REQUEST: Count the lines in the records below that contain the word "accomplish". Reply with the number alone.

RECORDS TO USE:
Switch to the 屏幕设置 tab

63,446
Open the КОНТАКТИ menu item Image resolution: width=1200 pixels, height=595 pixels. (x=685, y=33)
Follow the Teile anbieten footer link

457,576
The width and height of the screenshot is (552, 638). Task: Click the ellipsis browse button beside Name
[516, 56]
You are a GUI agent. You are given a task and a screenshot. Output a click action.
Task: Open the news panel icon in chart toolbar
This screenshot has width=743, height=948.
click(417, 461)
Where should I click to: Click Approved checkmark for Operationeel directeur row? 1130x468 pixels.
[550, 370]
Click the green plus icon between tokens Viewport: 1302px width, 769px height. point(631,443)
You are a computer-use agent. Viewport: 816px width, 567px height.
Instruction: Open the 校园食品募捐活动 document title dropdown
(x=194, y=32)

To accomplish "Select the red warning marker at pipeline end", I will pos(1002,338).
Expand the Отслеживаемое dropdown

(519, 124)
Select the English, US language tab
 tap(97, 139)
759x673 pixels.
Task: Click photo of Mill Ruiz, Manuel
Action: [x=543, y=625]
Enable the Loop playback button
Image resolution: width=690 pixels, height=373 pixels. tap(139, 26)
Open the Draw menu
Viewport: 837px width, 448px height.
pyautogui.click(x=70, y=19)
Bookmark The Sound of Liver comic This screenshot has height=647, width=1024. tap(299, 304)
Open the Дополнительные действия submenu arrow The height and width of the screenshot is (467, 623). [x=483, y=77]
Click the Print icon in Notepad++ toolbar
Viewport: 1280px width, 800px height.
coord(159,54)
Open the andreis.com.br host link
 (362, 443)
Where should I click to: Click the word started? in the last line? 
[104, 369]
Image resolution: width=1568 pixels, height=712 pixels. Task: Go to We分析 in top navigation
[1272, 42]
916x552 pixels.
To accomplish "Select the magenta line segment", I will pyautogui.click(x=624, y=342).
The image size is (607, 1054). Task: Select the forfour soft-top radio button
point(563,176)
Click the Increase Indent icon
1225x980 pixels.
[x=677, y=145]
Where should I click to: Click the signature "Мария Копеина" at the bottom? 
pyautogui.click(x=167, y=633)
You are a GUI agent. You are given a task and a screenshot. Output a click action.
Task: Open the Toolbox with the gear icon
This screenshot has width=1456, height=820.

TASK SOLUTION: 2